The Taipei Economic and Cultural Office in Australia (TECO; 駐澳大利亞代表處 (Zhù Àodàlìyǎ Dàibiǎo Chù)) represents interests of Taiwan in Australia in the absence of formal diplomatic relations, functioning as a de facto embassy.

The Office is headed by a Representative, currently Elliott Charng.

Its head office is in Canberra, but it also has branch offices in Sydney, Melbourne and Brisbane.

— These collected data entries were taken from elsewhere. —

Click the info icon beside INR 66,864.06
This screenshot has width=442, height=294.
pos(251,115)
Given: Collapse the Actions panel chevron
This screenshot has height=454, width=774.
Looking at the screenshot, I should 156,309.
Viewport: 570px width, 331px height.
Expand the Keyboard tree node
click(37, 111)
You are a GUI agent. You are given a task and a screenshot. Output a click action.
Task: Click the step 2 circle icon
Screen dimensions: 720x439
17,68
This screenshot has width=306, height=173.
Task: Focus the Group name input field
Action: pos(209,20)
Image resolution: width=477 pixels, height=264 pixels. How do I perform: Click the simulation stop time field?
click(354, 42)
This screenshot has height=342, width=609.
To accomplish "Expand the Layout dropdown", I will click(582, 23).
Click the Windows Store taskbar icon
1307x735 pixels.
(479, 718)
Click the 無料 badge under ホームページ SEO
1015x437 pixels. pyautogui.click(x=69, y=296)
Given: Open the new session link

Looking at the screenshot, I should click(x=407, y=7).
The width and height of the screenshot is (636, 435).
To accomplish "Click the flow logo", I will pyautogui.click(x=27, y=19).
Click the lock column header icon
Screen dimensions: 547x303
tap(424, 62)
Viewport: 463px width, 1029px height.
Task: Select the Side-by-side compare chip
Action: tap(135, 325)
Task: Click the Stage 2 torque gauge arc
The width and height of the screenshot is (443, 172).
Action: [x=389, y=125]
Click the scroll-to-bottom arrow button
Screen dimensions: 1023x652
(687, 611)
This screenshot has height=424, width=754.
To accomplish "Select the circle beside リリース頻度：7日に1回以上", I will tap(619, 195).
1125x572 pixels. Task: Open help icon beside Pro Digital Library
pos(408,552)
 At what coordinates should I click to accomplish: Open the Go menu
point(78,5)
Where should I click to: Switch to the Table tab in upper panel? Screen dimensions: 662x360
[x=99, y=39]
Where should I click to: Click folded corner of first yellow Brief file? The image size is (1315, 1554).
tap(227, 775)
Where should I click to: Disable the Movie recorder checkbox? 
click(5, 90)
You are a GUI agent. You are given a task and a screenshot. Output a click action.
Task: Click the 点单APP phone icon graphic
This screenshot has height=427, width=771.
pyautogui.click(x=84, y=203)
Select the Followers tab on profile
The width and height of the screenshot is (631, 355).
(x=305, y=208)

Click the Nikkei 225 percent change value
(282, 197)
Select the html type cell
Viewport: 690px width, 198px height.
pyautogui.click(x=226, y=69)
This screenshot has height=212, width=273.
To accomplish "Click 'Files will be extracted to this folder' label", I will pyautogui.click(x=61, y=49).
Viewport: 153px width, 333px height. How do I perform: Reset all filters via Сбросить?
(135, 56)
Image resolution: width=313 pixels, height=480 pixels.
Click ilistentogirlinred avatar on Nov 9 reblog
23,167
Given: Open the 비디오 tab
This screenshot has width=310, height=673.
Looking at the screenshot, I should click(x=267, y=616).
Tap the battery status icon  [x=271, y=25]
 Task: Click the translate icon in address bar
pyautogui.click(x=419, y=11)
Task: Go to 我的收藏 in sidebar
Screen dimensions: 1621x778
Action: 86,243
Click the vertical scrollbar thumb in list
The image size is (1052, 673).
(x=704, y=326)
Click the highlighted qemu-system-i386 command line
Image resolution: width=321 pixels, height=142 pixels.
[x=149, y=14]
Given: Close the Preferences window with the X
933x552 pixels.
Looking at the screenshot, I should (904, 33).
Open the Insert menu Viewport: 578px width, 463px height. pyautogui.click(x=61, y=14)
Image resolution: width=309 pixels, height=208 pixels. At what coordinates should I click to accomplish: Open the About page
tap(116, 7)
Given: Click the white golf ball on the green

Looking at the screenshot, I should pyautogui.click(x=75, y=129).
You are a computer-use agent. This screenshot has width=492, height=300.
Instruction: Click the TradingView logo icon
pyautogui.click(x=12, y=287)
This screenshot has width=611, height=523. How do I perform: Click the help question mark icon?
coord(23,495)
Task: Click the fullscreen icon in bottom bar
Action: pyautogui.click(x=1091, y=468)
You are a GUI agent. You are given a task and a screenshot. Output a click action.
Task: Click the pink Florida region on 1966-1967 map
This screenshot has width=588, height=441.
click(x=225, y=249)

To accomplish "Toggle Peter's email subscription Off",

It was established in 1988 as the "Taiwan Marketing Service" office, before becoming the "Taipei Economic and Cultural Office" in 1991, along with the "Far East Trading Company" offices in Sydney and Melbourne, established in 1979. An unofficial organization known as the Australia-Free China Society, headed by New South Wales MP Douglas Darby, also represented Taiwan in Australia from 1974.

Its counterpart in Taiwan is the Australian Office in Taipei, formerly the Australian Commerce and Industry Office.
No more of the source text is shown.